[Rows on where targets appear]
======

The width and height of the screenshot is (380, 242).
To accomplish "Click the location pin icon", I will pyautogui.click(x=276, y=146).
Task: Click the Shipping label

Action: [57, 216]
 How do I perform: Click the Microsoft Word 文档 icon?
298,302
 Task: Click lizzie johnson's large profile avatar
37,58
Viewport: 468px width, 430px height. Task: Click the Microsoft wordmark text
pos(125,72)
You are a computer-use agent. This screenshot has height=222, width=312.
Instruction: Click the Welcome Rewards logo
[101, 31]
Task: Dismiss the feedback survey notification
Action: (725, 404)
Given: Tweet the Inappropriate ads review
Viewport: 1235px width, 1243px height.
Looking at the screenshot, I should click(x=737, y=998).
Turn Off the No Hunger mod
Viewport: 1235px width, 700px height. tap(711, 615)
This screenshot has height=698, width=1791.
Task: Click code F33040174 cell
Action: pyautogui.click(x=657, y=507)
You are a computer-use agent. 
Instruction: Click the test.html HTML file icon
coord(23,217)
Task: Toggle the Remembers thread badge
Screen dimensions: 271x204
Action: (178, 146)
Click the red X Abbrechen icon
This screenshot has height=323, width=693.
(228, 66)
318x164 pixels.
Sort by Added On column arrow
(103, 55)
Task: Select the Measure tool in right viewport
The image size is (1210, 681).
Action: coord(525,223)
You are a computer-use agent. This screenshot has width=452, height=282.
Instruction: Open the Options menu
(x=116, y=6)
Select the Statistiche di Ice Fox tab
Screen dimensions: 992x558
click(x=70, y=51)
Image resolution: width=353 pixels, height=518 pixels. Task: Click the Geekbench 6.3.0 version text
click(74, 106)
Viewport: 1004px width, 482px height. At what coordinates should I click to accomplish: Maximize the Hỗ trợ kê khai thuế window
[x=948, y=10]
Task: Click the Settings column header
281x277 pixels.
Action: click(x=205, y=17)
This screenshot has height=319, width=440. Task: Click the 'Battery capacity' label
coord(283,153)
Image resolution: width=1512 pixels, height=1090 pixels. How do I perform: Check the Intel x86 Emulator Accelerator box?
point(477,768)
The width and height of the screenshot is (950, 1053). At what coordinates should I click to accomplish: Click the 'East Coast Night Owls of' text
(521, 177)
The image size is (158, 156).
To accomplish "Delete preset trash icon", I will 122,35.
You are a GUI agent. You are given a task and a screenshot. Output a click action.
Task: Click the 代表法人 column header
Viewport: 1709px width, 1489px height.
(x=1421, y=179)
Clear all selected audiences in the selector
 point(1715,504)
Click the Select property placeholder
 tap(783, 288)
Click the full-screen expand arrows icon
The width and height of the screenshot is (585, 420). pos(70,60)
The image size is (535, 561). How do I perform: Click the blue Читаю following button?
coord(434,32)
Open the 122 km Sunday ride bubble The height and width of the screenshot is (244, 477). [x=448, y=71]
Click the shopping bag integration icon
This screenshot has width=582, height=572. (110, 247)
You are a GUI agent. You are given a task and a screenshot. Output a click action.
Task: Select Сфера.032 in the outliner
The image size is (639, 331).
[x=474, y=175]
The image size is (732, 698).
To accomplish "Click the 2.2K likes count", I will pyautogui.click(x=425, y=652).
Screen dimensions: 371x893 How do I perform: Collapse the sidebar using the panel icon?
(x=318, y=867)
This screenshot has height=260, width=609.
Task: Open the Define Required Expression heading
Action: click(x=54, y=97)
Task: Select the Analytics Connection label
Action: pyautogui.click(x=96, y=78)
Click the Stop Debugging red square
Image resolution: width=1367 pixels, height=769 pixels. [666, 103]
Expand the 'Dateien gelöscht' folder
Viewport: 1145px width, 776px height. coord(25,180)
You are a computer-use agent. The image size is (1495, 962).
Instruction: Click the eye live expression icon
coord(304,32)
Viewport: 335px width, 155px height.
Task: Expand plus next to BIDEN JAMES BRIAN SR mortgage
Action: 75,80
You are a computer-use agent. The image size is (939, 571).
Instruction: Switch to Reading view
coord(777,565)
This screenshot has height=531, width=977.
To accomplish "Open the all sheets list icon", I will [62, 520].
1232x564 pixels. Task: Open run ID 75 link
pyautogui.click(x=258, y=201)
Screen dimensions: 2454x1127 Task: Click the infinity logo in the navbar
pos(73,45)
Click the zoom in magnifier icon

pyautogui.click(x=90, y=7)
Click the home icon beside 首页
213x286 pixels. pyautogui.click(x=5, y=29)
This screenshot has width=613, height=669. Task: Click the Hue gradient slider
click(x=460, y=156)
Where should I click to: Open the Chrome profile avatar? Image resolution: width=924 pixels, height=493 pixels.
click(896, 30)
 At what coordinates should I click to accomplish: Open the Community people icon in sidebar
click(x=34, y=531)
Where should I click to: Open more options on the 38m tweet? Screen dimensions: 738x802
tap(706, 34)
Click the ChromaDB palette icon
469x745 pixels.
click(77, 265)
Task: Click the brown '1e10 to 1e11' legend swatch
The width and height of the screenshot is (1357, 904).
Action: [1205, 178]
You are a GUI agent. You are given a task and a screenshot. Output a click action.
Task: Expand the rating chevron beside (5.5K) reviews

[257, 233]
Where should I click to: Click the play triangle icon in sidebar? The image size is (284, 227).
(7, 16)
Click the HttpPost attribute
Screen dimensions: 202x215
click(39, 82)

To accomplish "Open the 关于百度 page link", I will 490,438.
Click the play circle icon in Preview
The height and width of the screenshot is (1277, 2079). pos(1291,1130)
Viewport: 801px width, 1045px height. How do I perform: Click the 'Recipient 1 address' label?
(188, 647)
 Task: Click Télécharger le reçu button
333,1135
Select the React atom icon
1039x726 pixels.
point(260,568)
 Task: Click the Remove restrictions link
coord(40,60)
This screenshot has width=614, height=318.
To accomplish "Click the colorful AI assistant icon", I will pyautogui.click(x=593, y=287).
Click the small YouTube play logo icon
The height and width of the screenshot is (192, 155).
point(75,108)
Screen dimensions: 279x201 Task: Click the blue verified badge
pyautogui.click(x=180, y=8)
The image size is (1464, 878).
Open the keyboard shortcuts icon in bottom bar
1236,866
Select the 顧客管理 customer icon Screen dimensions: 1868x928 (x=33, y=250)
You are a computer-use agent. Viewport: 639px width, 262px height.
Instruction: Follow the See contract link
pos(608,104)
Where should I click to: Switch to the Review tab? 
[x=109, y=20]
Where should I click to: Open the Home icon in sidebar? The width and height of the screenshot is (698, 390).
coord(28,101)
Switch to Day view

======

[DIRECTIONS FOR THIS TASK]
Please copy all of the lines above word for word, keeping them in the same order.

[REPLY TO THE TASK]
The width and height of the screenshot is (380, 242).
To accomplish "Click the location pin icon", I will pyautogui.click(x=276, y=146).
Task: Click the Shipping label

Action: [57, 216]
 How do I perform: Click the Microsoft Word 文档 icon?
298,302
 Task: Click lizzie johnson's large profile avatar
37,58
Viewport: 468px width, 430px height. Task: Click the Microsoft wordmark text
pos(125,72)
You are a computer-use agent. This screenshot has height=222, width=312.
Instruction: Click the Welcome Rewards logo
[101, 31]
Task: Dismiss the feedback survey notification
Action: (725, 404)
Given: Tweet the Inappropriate ads review
Viewport: 1235px width, 1243px height.
Looking at the screenshot, I should click(x=737, y=998).
Turn Off the No Hunger mod
Viewport: 1235px width, 700px height. tap(711, 615)
This screenshot has height=698, width=1791.
Task: Click code F33040174 cell
Action: pyautogui.click(x=657, y=507)
You are a computer-use agent. 
Instruction: Click the test.html HTML file icon
coord(23,217)
Task: Toggle the Remembers thread badge
Screen dimensions: 271x204
Action: (178, 146)
Click the red X Abbrechen icon
This screenshot has height=323, width=693.
(228, 66)
318x164 pixels.
Sort by Added On column arrow
(103, 55)
Task: Select the Measure tool in right viewport
The image size is (1210, 681).
Action: coord(525,223)
You are a computer-use agent. This screenshot has width=452, height=282.
Instruction: Open the Options menu
(x=116, y=6)
Select the Statistiche di Ice Fox tab
Screen dimensions: 992x558
click(x=70, y=51)
Image resolution: width=353 pixels, height=518 pixels. Task: Click the Geekbench 6.3.0 version text
click(74, 106)
Viewport: 1004px width, 482px height. At what coordinates should I click to accomplish: Maximize the Hỗ trợ kê khai thuế window
[x=948, y=10]
Task: Click the Settings column header
281x277 pixels.
Action: click(x=205, y=17)
This screenshot has height=319, width=440. Task: Click the 'Battery capacity' label
coord(283,153)
Image resolution: width=1512 pixels, height=1090 pixels. How do I perform: Check the Intel x86 Emulator Accelerator box?
point(477,768)
The width and height of the screenshot is (950, 1053). At what coordinates should I click to accomplish: Click the 'East Coast Night Owls of' text
(521, 177)
The image size is (158, 156).
To accomplish "Delete preset trash icon", I will 122,35.
You are a GUI agent. You are given a task and a screenshot. Output a click action.
Task: Click the 代表法人 column header
Viewport: 1709px width, 1489px height.
(x=1421, y=179)
Clear all selected audiences in the selector
 point(1715,504)
Click the Select property placeholder
 tap(783, 288)
Click the full-screen expand arrows icon
The width and height of the screenshot is (585, 420). pos(70,60)
The image size is (535, 561). How do I perform: Click the blue Читаю following button?
coord(434,32)
Open the 122 km Sunday ride bubble The height and width of the screenshot is (244, 477). [x=448, y=71]
Click the shopping bag integration icon
This screenshot has width=582, height=572. (110, 247)
You are a GUI agent. You are given a task and a screenshot. Output a click action.
Task: Select Сфера.032 in the outliner
The image size is (639, 331).
[x=474, y=175]
The image size is (732, 698).
To accomplish "Click the 2.2K likes count", I will pyautogui.click(x=425, y=652).
Screen dimensions: 371x893 How do I perform: Collapse the sidebar using the panel icon?
(x=318, y=867)
This screenshot has height=260, width=609.
Task: Open the Define Required Expression heading
Action: click(x=54, y=97)
Task: Select the Analytics Connection label
Action: pyautogui.click(x=96, y=78)
Click the Stop Debugging red square
Image resolution: width=1367 pixels, height=769 pixels. [666, 103]
Expand the 'Dateien gelöscht' folder
Viewport: 1145px width, 776px height. coord(25,180)
You are a computer-use agent. The image size is (1495, 962).
Instruction: Click the eye live expression icon
coord(304,32)
Viewport: 335px width, 155px height.
Task: Expand plus next to BIDEN JAMES BRIAN SR mortgage
Action: 75,80
You are a computer-use agent. The image size is (939, 571).
Instruction: Switch to Reading view
coord(777,565)
This screenshot has height=531, width=977.
To accomplish "Open the all sheets list icon", I will [62, 520].
1232x564 pixels. Task: Open run ID 75 link
pyautogui.click(x=258, y=201)
Screen dimensions: 2454x1127 Task: Click the infinity logo in the navbar
pos(73,45)
Click the zoom in magnifier icon

pyautogui.click(x=90, y=7)
Click the home icon beside 首页
213x286 pixels. pyautogui.click(x=5, y=29)
This screenshot has width=613, height=669. Task: Click the Hue gradient slider
click(x=460, y=156)
Where should I click to: Open the Chrome profile avatar? Image resolution: width=924 pixels, height=493 pixels.
click(896, 30)
 At what coordinates should I click to accomplish: Open the Community people icon in sidebar
click(x=34, y=531)
Where should I click to: Open more options on the 38m tweet? Screen dimensions: 738x802
tap(706, 34)
Click the ChromaDB palette icon
469x745 pixels.
click(77, 265)
Task: Click the brown '1e10 to 1e11' legend swatch
The width and height of the screenshot is (1357, 904).
Action: [1205, 178]
You are a GUI agent. You are given a task and a screenshot. Output a click action.
Task: Expand the rating chevron beside (5.5K) reviews

[257, 233]
Where should I click to: Click the play triangle icon in sidebar? The image size is (284, 227).
(7, 16)
Click the HttpPost attribute
Screen dimensions: 202x215
click(39, 82)

To accomplish "Open the 关于百度 page link", I will 490,438.
Click the play circle icon in Preview
The height and width of the screenshot is (1277, 2079). pos(1291,1130)
Viewport: 801px width, 1045px height. How do I perform: Click the 'Recipient 1 address' label?
(188, 647)
 Task: Click Télécharger le reçu button
333,1135
Select the React atom icon
1039x726 pixels.
point(260,568)
 Task: Click the Remove restrictions link
coord(40,60)
This screenshot has width=614, height=318.
To accomplish "Click the colorful AI assistant icon", I will pyautogui.click(x=593, y=287).
Click the small YouTube play logo icon
The height and width of the screenshot is (192, 155).
point(75,108)
Screen dimensions: 279x201 Task: Click the blue verified badge
pyautogui.click(x=180, y=8)
The image size is (1464, 878).
Open the keyboard shortcuts icon in bottom bar
1236,866
Select the 顧客管理 customer icon Screen dimensions: 1868x928 (x=33, y=250)
You are a computer-use agent. Viewport: 639px width, 262px height.
Instruction: Follow the See contract link
pos(608,104)
Where should I click to: Switch to the Review tab? 
[x=109, y=20]
Where should I click to: Open the Home icon in sidebar? The width and height of the screenshot is (698, 390).
coord(28,101)
Switch to Day view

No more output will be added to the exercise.